On se quitte en souriant après, une fois n’est pas coutume, une franche poignée de mains. Pendant une petite heure, on a parlé. Beaucoup parlé. De beaucoup de choses. Mais on n’a pas vraiment avancé concrètement. Pourtant Vidkun Quisling reprend l’avion pour Oslo d’un pas léger : sa place dans les petits papiers hitlériens semble assurée et son action reconnue. Adolf Hitler, lui, voulait contrôler la fidélité de sa marionnette préférée : il a été amplement rassuré. En ces temps d’oscillation italienne, d’enlisement ukrainien et de soubresauts yougoslaves, la stabilité norvégienne est la très bienvenue !

Méandres yougoslaves
Herzégovine
– Les Partisans ont dû lever rapidement le siège de Konjic : la 717e DI allemande, venue de Sarajevo, arrive en train blindé au secours des Italiens. Tito apprend avec un temps de retard qu’un autre corps allemand, venu de Serbie par le chemin de fer, est en train de se déployer sur ses arrières, entre Donji Vakuf et Bugojno : des éléments des 187e et 718e DI, suivis par une unité à la réputation déjà sinistre, le bataillon de montagne SS Prinz Eugen.
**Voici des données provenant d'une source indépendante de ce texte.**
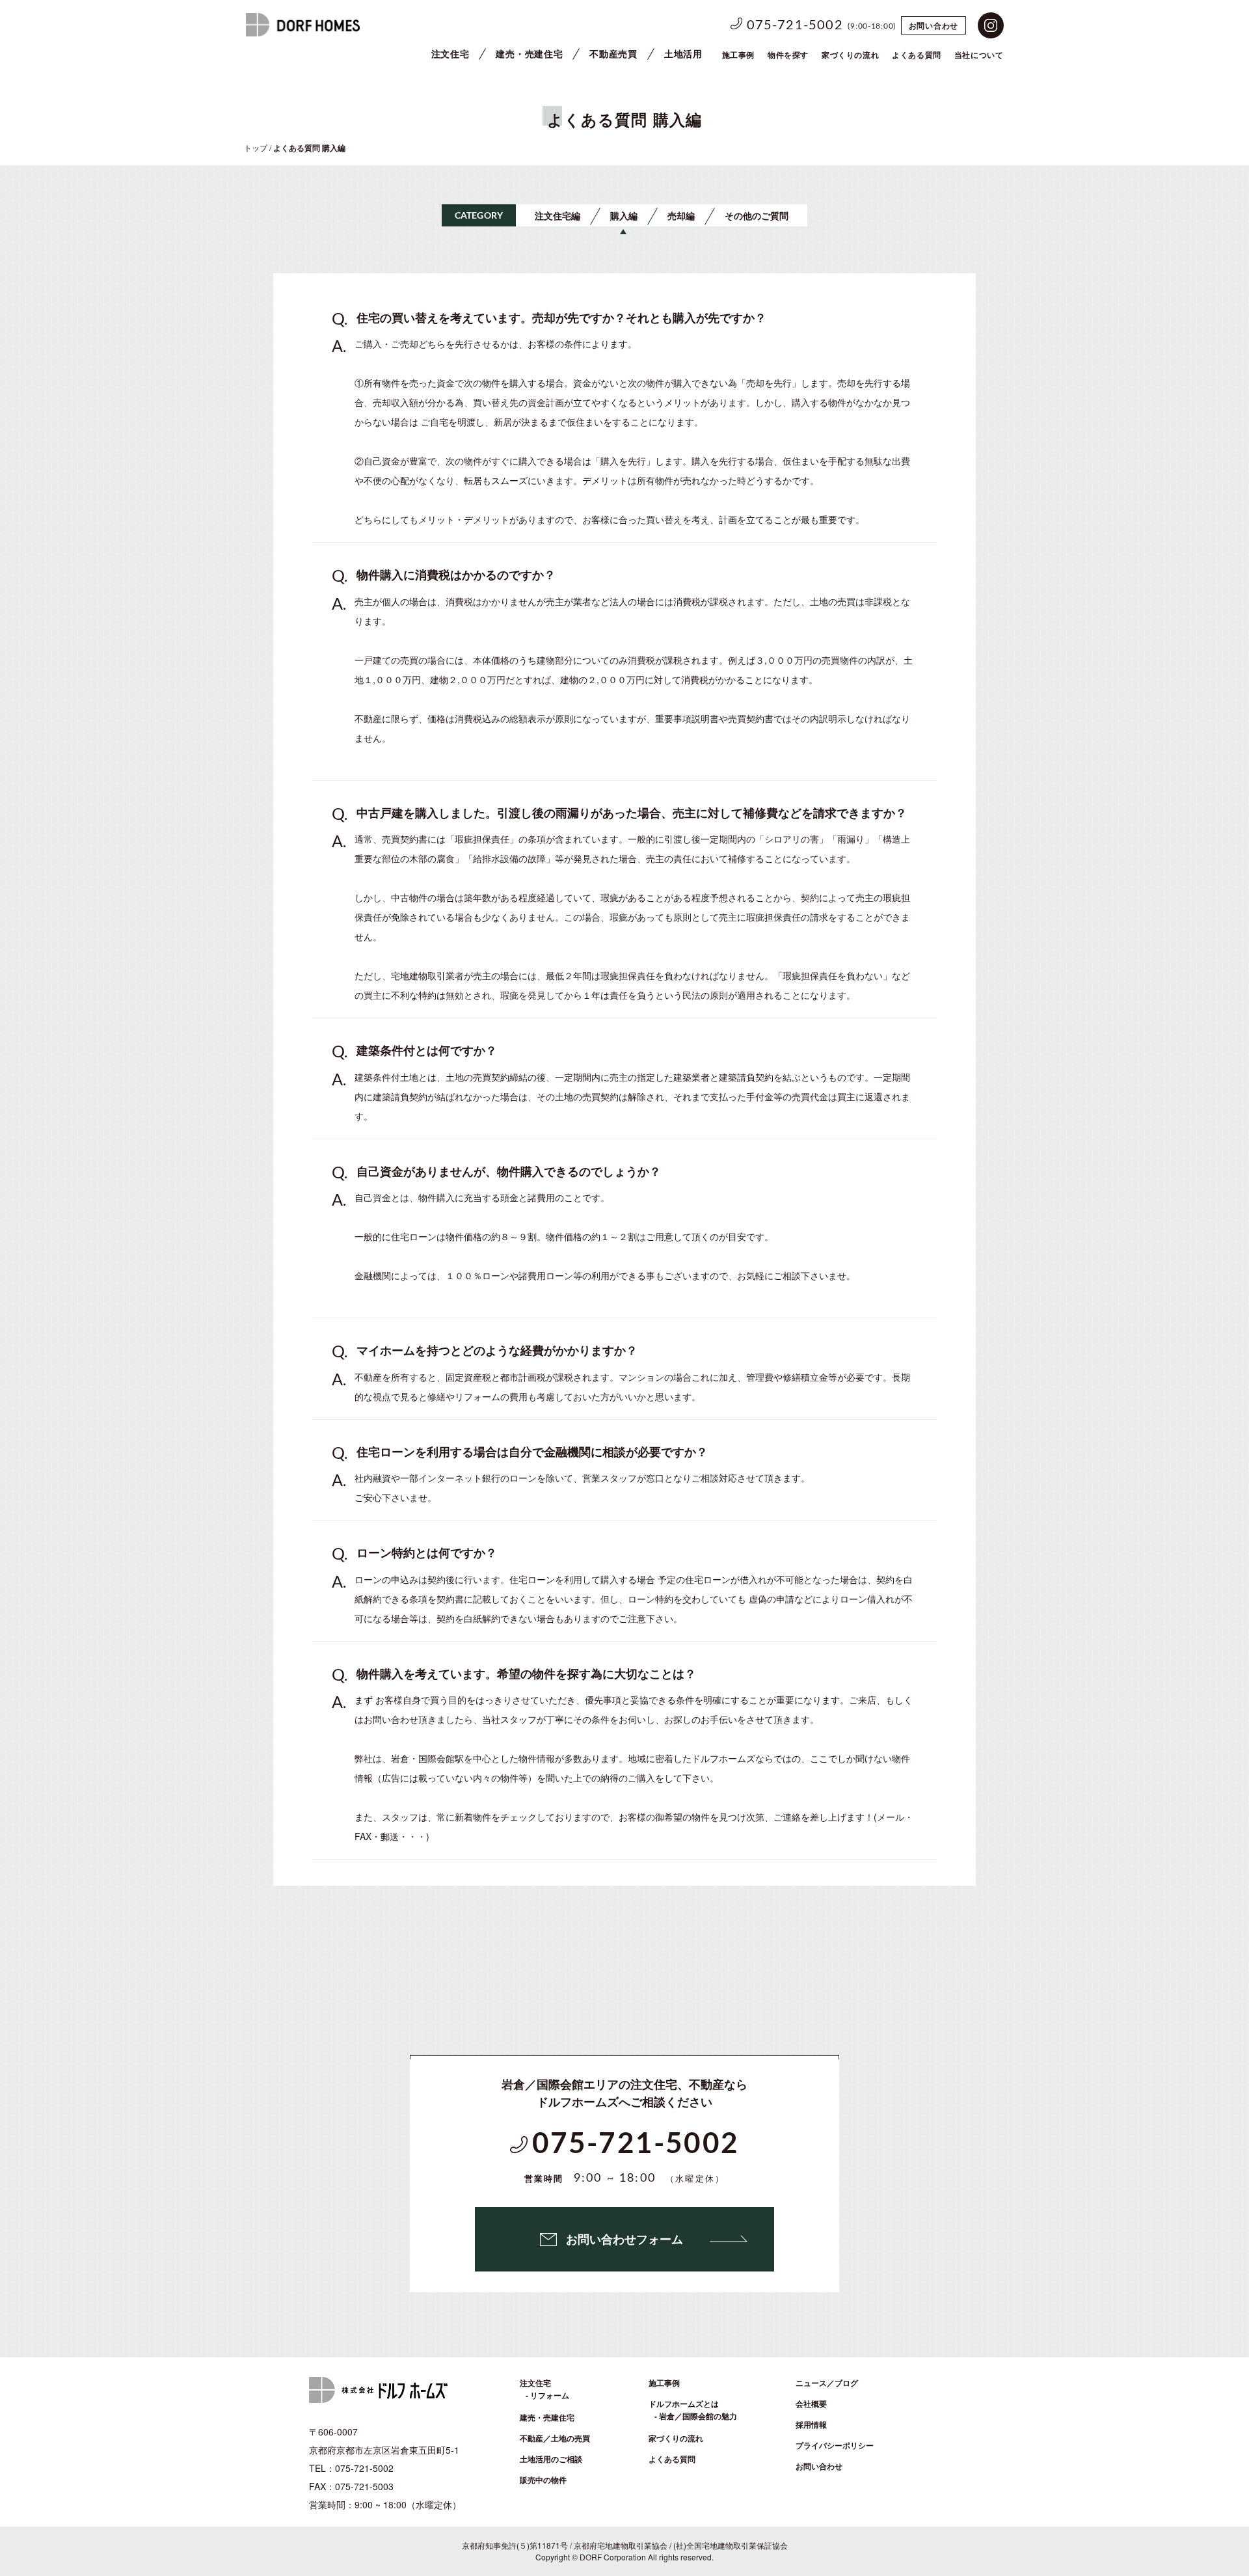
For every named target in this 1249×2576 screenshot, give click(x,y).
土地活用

La situation des Partisans est d’autant plus mauvaise qu’un corps de 12 000 Tchetniks, commandés par Pavle Djurišić et Zaharije Ostojić, est en train de se rassembler sur la rive est de la Neretva. Tito s’apprêtait à faire sauter les ponts de Jablanica pour faire passer toute son armée par Konjic : il a juste le temps d’envoyer le contrordre. Dans l’après-midi, le colonel français Pillafort traverse la Neretva pour aller négocier avec les Tchetniks. Ceux-ci, que les Italiens ont transportés et armés, auraient été enchantés de régler leur compte aux Partisans révolutionnaires et athées, mais ils n’osent pas trahir leurs compatriotes en présence d’un envoyé d’Alger, car ils comptent bien, un jour ou l’autre, s’appuyer sur les Alliés. Ils accordent le passage, à condition que les Partisans se dirigent vers l’est de la Bosnie, contre les Allemands et les Oustachis, sans empiéter sur les zones tenues par les Tchetniks.


Notes
1- Cette ancienne province des Habsbourg, contestée entre la Roumanie et la Hongrie, avait été cédée à la seconde par l’arbitrage de Mussolini le 30 août 1940. Cette trahison de l’Italie, considérée jusque-là comme “sœur latine” de la Roumanie, avait laissé un souvenir très amer aux Roumains.
2- Ciano, Journal politique, La Baconnière éd., t.2, p.237.
3- Domobran : membre de l’armée régulière de conscription de l’Etat indépendant de Croatie, plus “civilisée” que la milice fasciste des Oustachis.
4- Médecin-capitaine. La mention der Luftwaffe signale l’appartenance à l’aviation.
5- On ignore comment Deloncle s’est procuré ces documents – a-t-il joué de la guerre des services qui déchirait les renseignements allemands ? Quoi qu’il en soit, l’homme a jusqu’à sa mort intrigué dans tous les sens, avec tous les interlocuteurs possibles.